We are starting a training program in Bougainville! Working with the wonderful and ever supportive Deb from Tafe SA, we have been busy liaising back and forth by email talking about needs and logistics and all of the possibilities. After months of negotiating, the training proposal was written and submitted and we have been approved. Starting this week, our first round of students will begin their Certificate II in Customer Engagement with library electives.

Thanks to Lanies detour to Bougainville blog

The design of the qualification looked at selecting subjects that would be useful, interesting and relevant to securing employment here in Bougainville or indeed further afield. From ‘preparing the work environment for customers’ to ‘assisting with circulation activities’ the student will be learning about working in a customer service environment

The Bougainville Customer Engagement Training Program is a joint project between Unity Library, Haku Women’s Collective (HWC) and the Bougainville Integrated Community Learning Centre (BICLC- located in Southern Bougainville). The program is designed to provide much-needed educational opportunities which are lacking in Bougainville to committed and bright individuals. There is no age limit for admittance to the program, instead the focus has been on selecting individuals who are engaged in their local community; have a proven track record demonstrating their commitment through attendance/ working in their host organisation; and with whom each host organisation can see the potential for capacity development within each respective organisation for continued growth. 

In developing the training proposal with the educational service provider, the training coordinator (me) evaluated relevancy of qualifications in the work environment of Bougainville as well as accreditation. Key subject matter selected from both core and elective options and the integration of existing experience and work being done within each partnership organisation forms the basis of this program.

Each student makes a commitment to not only completing their studies as per the training contract, but also to engaging with their host organisation both within their studies but also contributing to their host organisation with hours worked and continued development of ‘on the job’ skill sets developed through the program. 

The key priorities during the program development was to evaluate and develop a learning framework that will be flexible and robust; qualifications that will be relevant and accredited; and that will be respectful of different learning styles and educational backgrounds considering student needs on an individual basis. Taken into consideration has been logical issues such as the geographic spread of the students, access to the training coordinator, and technological challenges.

The time commitment for the students varies depending on the study period they are in, though hours worked in their host organisation are set.
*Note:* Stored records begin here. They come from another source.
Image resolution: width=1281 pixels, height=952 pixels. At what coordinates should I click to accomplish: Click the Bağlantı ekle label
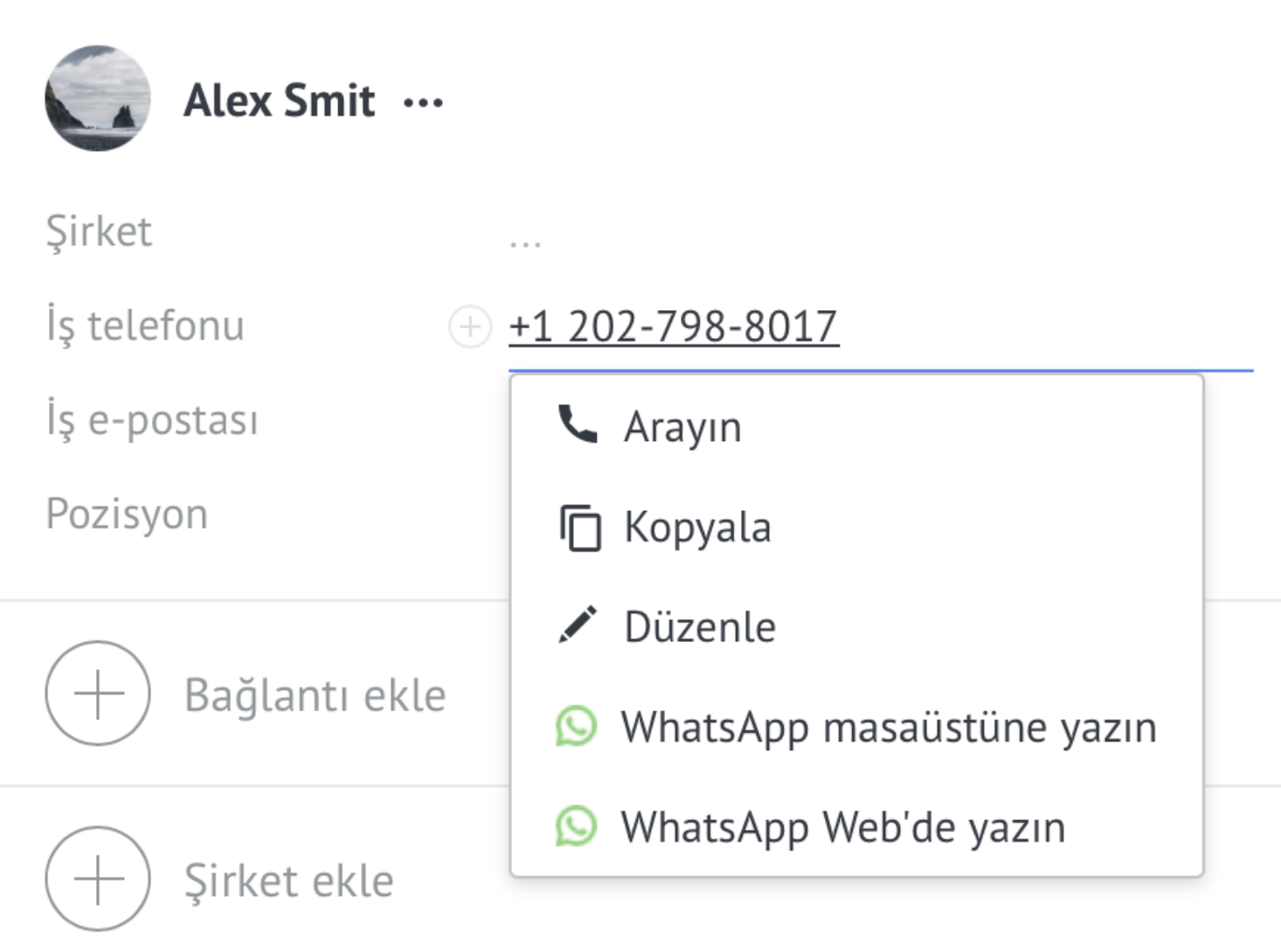315,695
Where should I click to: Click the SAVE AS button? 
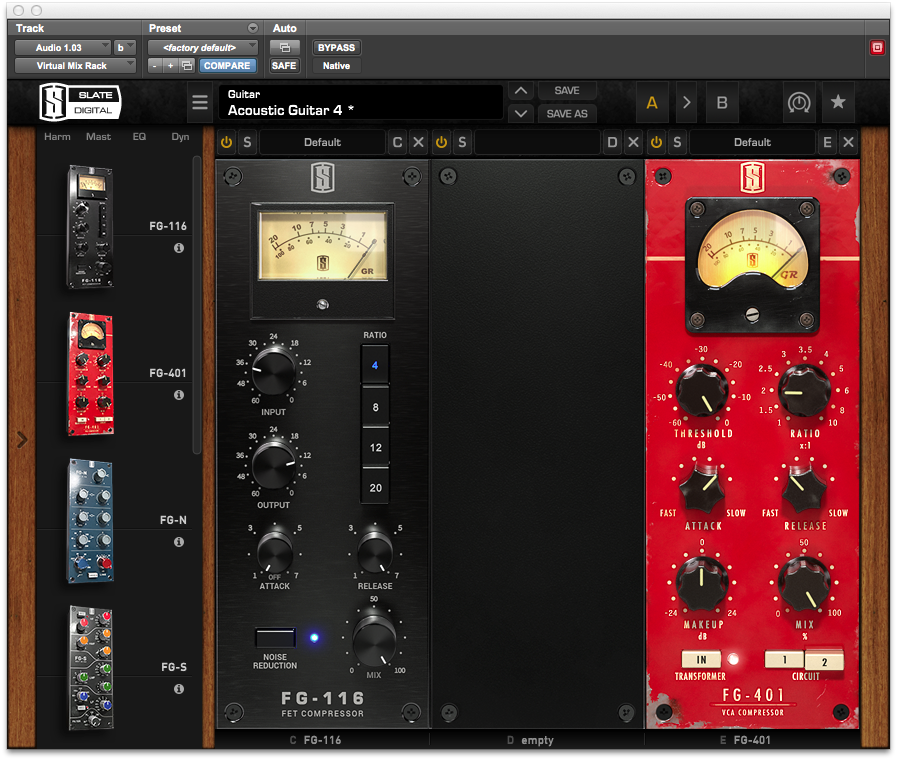[567, 114]
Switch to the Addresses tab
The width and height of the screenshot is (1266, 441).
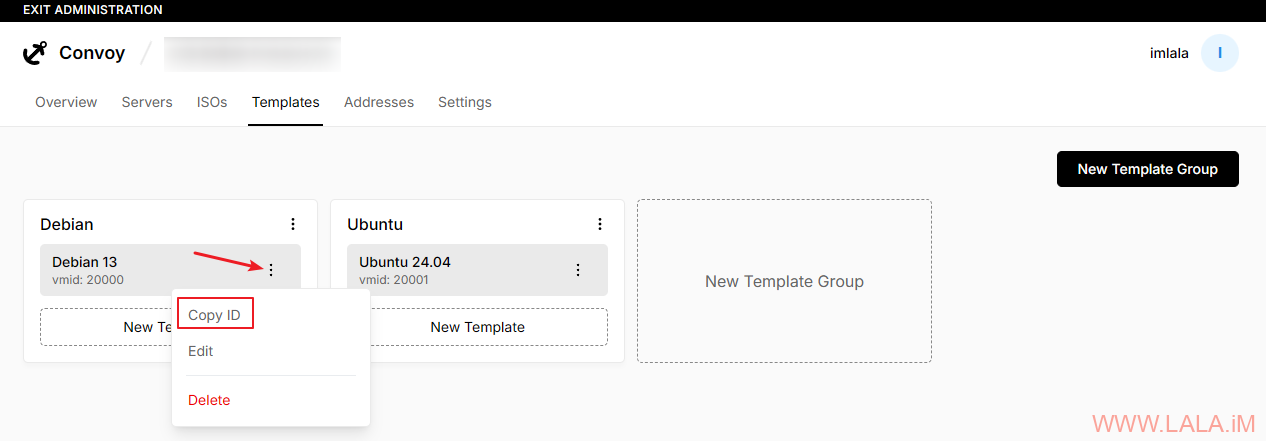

The students will attend a training and study workshop once a month with the training coordinator and their fellow students which will focus on subject content for the study period, further development of computer literacy (which will be ongoing), and time to have one on one mentoring with the training coordinator. Mentoring and ongoing support will also occur within each partnership organisation and key people will be involved in this providing a more sustainable and well-rounded training program maximizing successful outcomes. 

Outcomes for the program are multiple and the program has been designed to ensure that the outcomes are relevant for the students, useful and long-lasting. It is anticipated that through completing the program, each student will be have enhanced computer and english literacy through both classwork and experience. The students will have opportunity to engage with each other and the joint partners thus increasing their networks and developing new relationships. Finally, the development of skills and knowledge, along with completion of the qualification leading to sense of achievement will build confidence and self-esteem for each student. 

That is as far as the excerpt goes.